48. On September 6, 2005, Plaintiff issued Reinhardt a certification of insurance naming Hathaway as an additional insured. SF ¶ 17, Exh. E. The policy contains an "Other Insurance" clause that states, in part, "[t]his insurance is excess over any other insurance naming additional insured as an insured whether primary, excess, contingent or on any other basis unless a written contract or written agreement specifically requires that this insurance be either primary or primary and noncontributing to the additional insured's own coverage." SF ¶ 18, Exh. E.

49. The insurance policy was obtained using form G-140331-A99 ("Form A99"), rather than Form CG 20 10 11 85 ("Form CG"). SF ¶ 20. Form A-99 covers Hathaway, the additional insured, "solely for liability due to [Reinhardt's] negligence specifically resulting from '[Reinhardt's] work' for the additional insured which is subject of the written contract or written agreement." Id., Exh. E.

As explained by the Court in a prior order, Form CG would have provided broader coverage than Form A-99, as Form CG would have granted coverage to Hathaway as to all claims "arising out of Reinhardt's work, while Form A-99 limited coverage "solely for liability due to [Reinhardt's] negligence." See Dkt. 61, n. 2.

50. Plaintiff's policy has a general liability limit of $1 million per occurrence and $2 million in the aggregate.
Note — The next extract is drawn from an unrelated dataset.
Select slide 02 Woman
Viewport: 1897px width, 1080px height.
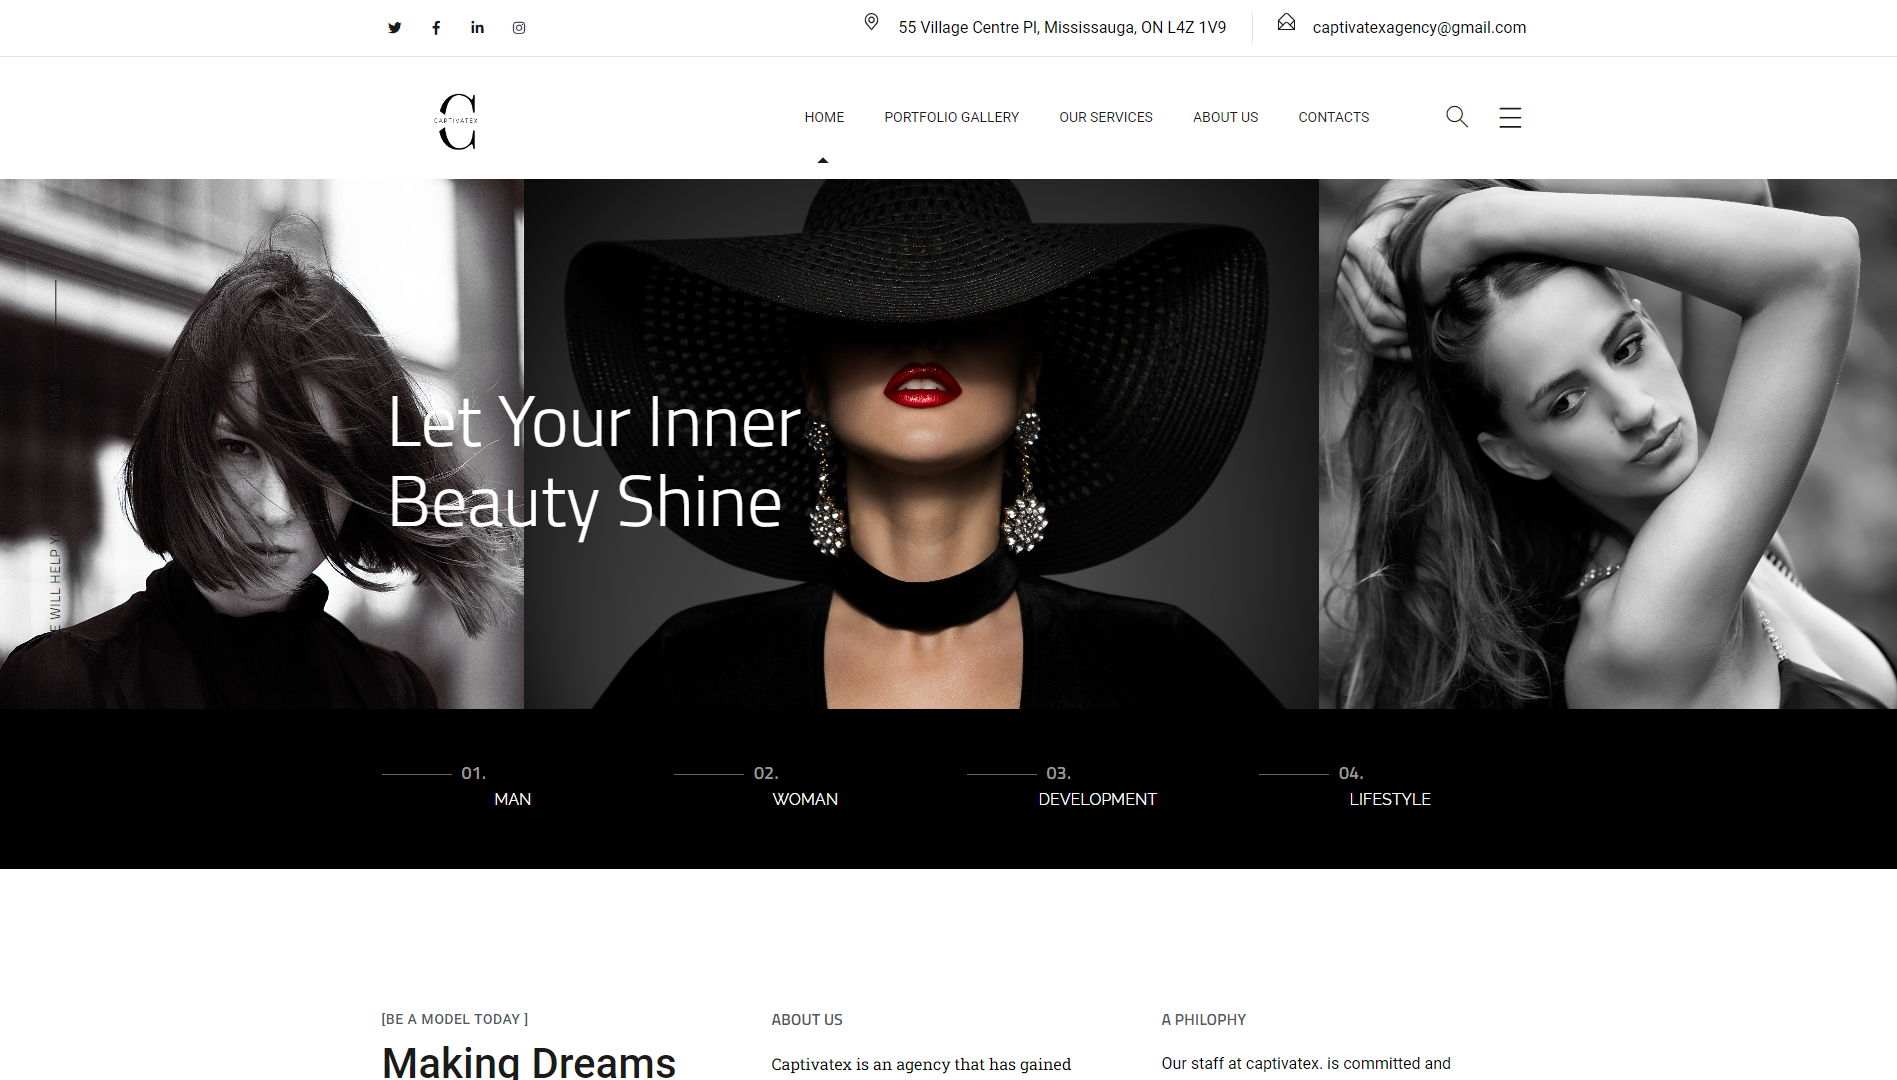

SF ¶ 8.

51. Prior to Reinhardt's commencement of work under the Subcontract, the insurance certificate, including the Form A-99, was submitted to Hathaway. SF ¶ 20. Hathaway did not object to the use of Form A-99 rather than Form CG. Id. ¶ 21.
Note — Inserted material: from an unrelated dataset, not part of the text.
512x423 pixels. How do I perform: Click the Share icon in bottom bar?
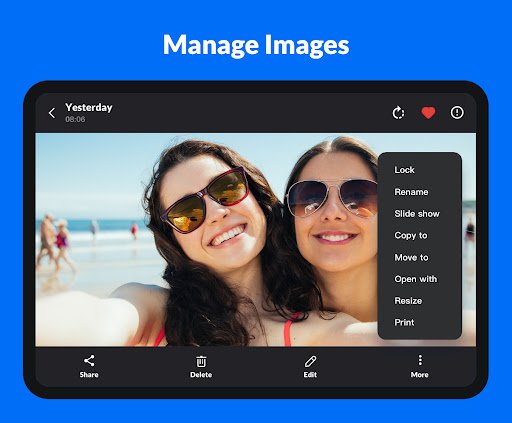click(89, 361)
3. Insurance Policy Issued to Hathaway

52. The insurance policy issued by Defendant to Hathaway includes an "Other Insurance" section, which purports to reduce Defendant's liability under the policy to the extent that "other valid and collectible insurance is available to the insured a loss we cover." SF ¶ 19. The "Other Insurance" section provides that the insurance policy is a primary policy except when the insurance is excess over any other primary insurance available to Hathaway. Id. This section also provides that when the insurance is excess over other insurance Defendant will only pay its share of the amount of the loss, if any, that exceeds the sum of: "The total amount that such other insurance would pay for the loss in the absence of this insurance[.]" Id.

IV. CONCLUSIONS OF LAW

Having considered the stipulated facts submitted by the parties, the evidence presented at trial, the credibility of the witnesses, and the legal arguments presented by counsel, the Court makes the following conclusions of law pursuant to Rule 52(a). To the extent that any of the conclusions of law are more appropriately considered findings of fact, they shall be deemed as such.

A. Jurisdiction and Venue

1. The Court has original subject matter jurisdiction over this action pursuant to 28 U.S.C. § 1332.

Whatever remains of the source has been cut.